Par un arrêt rendu le 12 février 2025, la cour administrative d’appel de Douai précise les conditions de renversement de la présomption de causalité relative aux essais nucléaires. Un ancien militaire, ayant séjourné à Papeete entre août 1968 et juillet 1969, sollicitait la réparation de préjudices résultant de pathologies cancéreuses diagnostiquées tardivement. Le comité d’indemnisation des victimes des essais nucléaires a rejeté sa demande initiale avant que le tribunal administratif d’Amiens ne confirme cette décision en 2023. Le requérant soutenait que la présomption de causalité ne pouvait être renversée par de simples données statistiques en l’absence de surveillance médicale individuelle durant son service. La juridiction d’appel devait alors apprécier si les doses efficaces reconstituées par l’administration suffisaient à établir une exposition inférieure au seuil réglementaire de un millisievert. Le juge administratif rejette la requête en considérant que la présomption est valablement renversée au regard des conditions concrètes du séjour de l’appelant en Polynésie française.
I. L’encadrement strict du renversement de la présomption de causalité
A. Le bénéfice conditionnel de la présomption légale de lien de droit
La loi du 5 janvier 2010 institue un régime de responsabilité sans faute fondé sur une présomption de causalité pour les victimes des essais nucléaires français. Le requérant remplissait les critères de temps, de lieu et de pathologie puisque ses cancers du côlon et des poumons figurent sur la liste réglementaire. Cette protection législative dispense initialement la victime de prouver le lien direct entre l’exposition aux rayonnements ionisants et le développement ultérieur de sa maladie. La cour rappelle cependant que ce mécanisme protecteur n’est pas irréfragable et peut être combattu par l’administration dans les conditions définies par le législateur.

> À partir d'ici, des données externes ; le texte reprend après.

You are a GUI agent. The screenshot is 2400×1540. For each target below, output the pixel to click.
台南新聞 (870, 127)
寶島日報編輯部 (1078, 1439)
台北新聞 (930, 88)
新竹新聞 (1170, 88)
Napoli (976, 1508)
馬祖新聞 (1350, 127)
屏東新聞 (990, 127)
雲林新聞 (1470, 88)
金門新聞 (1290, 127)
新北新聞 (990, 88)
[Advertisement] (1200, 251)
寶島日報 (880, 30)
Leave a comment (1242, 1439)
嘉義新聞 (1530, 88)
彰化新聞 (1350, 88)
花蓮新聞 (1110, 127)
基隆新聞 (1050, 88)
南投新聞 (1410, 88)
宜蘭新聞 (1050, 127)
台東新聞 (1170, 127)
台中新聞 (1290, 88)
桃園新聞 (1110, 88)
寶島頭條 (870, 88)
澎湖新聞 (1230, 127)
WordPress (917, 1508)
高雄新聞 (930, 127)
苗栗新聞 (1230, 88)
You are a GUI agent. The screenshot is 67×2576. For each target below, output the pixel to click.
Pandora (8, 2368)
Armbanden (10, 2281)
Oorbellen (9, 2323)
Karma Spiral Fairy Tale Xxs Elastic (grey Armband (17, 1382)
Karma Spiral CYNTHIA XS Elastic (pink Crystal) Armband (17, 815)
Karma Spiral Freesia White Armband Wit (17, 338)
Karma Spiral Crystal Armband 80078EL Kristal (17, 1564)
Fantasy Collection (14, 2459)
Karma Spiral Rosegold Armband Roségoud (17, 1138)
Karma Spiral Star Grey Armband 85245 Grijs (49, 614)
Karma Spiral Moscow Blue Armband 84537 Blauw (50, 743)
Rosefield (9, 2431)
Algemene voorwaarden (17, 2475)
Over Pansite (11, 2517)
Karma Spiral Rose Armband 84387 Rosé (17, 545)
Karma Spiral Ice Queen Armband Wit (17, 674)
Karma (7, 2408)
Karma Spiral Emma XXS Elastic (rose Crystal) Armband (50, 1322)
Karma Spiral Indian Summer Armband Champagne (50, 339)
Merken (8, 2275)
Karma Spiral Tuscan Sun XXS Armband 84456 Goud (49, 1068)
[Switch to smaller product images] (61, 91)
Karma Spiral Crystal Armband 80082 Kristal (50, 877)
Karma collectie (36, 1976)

B. L’exigence d’une preuve scientifique de l’exposition résiduelle
La présomption ne peut être écartée que s’il est « établi que la dose annuelle de rayonnements ionisants […] a été inférieure à la limite de dose efficace ». Ce seuil de référence est fixé à un millisievert par an pour l’exposition de la population selon les dispositions du code de la santé publique. L’administration doit apporter la preuve positive que l’intéressé a reçu une dose de rayonnements strictement inférieure à ce plafond durant chaque année de son séjour. Cette démonstration repose sur une analyse technique rigoureuse des conditions de contamination externe et interne subies par la personne concernée sur les différents sites occupés.
II. L’admission de la modélisation statistique dans l’appréciation individuelle
A. La validation méthodologique des doses efficaces engagées
Pour renverser la présomption, le comité d’indemnisation s’appuie sur des tables de doses reconstituées par le Commissariat à l’énergie atomique à partir de surveillances environnementales systématiques. La cour valide cette méthodologie en soulignant qu’elle a reçu l’approbation de l’Agence internationale de l’énergie atomique pour sa précision concernant les conséquences des tirs atmosphériques. Ces doses intègrent la contamination externe lors du passage du panache radioactif ainsi que la contamination interne résultant de l’ingestion de produits alimentaires et d’eaux locales. La juridiction administrative considère que ces calculs savants permettent de reconstituer avec une fiabilité suffisante l’exposition réelle subie par les personnes présentes en Polynésie française.
B. L’absence de nécessité avérée d’une surveillance radiologique spécifique
Le juge administratif écarte l’argument relatif à l’absence de mesures de surveillance individuelle en analysant les « conditions concrètes d’exposition de l’intéressé » durant son affectation militaire. Le requérant exerçait des fonctions de chauffeur de car à Papeete, ville située à plus de mille deux cents kilomètres des sites d’expérimentation de Fangataufa et Mururoa. La cour relève que de telles mesures de surveillance n’étaient pas nécessaires au regard de la faible intensité des radiations reconstituées pour les années 1968 et 1969. En l’absence de critique précise de la méthodologie employée, les données collectives suffisent à démontrer que l’exposition est demeurée très en deçà du seuil légal de protection.